Even the casual observer would have taken pause in noting the frenetic pace of unmanned system testing and development during February’s 2022 IMX, hosted by US Fifth Fleet. Sixty nations and organisations combined to put 80 unmanned systems through their paces in the air, surface and subsurface domains. Vice Adm Scott Conn, Deputy CNO for Warfighting Requirements and Capabilities, told delegates their services need to continue “resourcing and planning these types of events to advance their programmes.” Hopefully, business development professionals took note when the admiral offered advice on what is also needed to efficiently and quickly advance their programmes. “This is an evolutionary, not revolutionary process, to integrate unmanned capabilities before they scale […] We are still looking for disruptive technologies.” Applauding the collaborative efforts of industry and their defence counterparts, he turned his attention to artificial intelligence. “AI must also be a verb, and we must get much more disciplined about discussing AI and machine learning. We need some quick answers on: what machine learning to do we need; and how are AI/ML really linked to operations.”

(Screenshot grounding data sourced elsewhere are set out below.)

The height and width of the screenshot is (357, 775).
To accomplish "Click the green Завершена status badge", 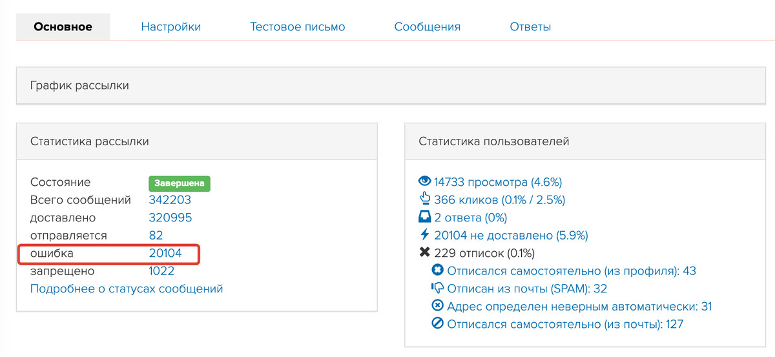I will 180,183.
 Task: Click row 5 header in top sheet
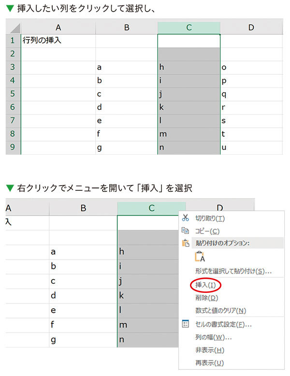tap(13, 94)
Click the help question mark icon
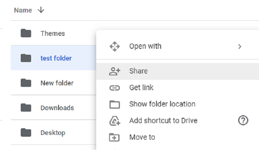 [x=243, y=120]
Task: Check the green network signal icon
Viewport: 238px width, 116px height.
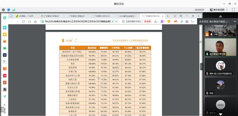Action: tap(14, 10)
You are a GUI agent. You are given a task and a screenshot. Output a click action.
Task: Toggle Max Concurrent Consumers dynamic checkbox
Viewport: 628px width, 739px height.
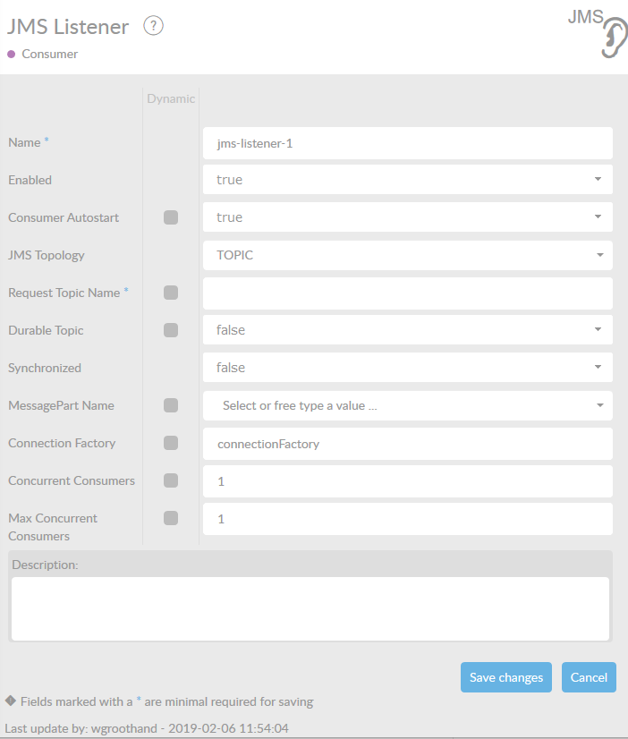(x=171, y=518)
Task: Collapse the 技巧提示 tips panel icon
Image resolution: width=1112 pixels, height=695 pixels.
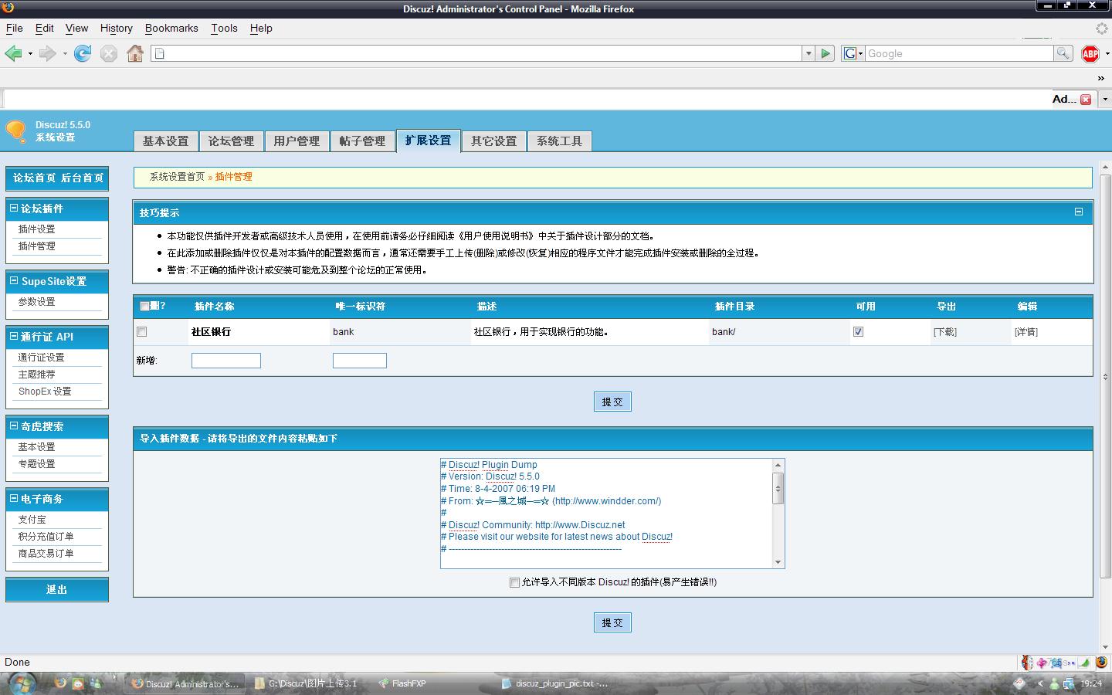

The moderator, Dr Andrew Mara, VP for Federally Funded Research and Development Centers at the Center for Naval Analysis, added “Risks involve things like communications, logistics, training and infrastructure.”
Trust is an increasing research focus in warfighting labs as AI, manned-unmanned teaming and like developments advance. On cue, DARPA’s Dr Kenneth Plaks described his organisation’s ongoing work with unmanned undersea vehicles, gliders, surface vessels and other platforms, emphasising the importance of having human operators trust their robotic assistants. “I can see a future where it’s a human on the loop that says, ‘OK, go take care of that threat and let me know when it’s done,’ and it just does it.” To his credit, Plaks unveiled the art of the possible, in one instance mentioning the emergence of swarms of as many as 1,000 robotic vehicles and how managing them would require critical human command and control. “Think about efforts to control aircraft during Nellis AFB exercises and even managing 100 drones. We have to scale these efforts,” he asserted.
And finally, Dave Johnson, VP of Strategy at L3Harris, encouraged attendees by noting, “We can accelerate unmanned in all domains.” He then touched on several projects under development focused on live-fire, counter-mine and other systems. “There is a real progression of unmanned capability.”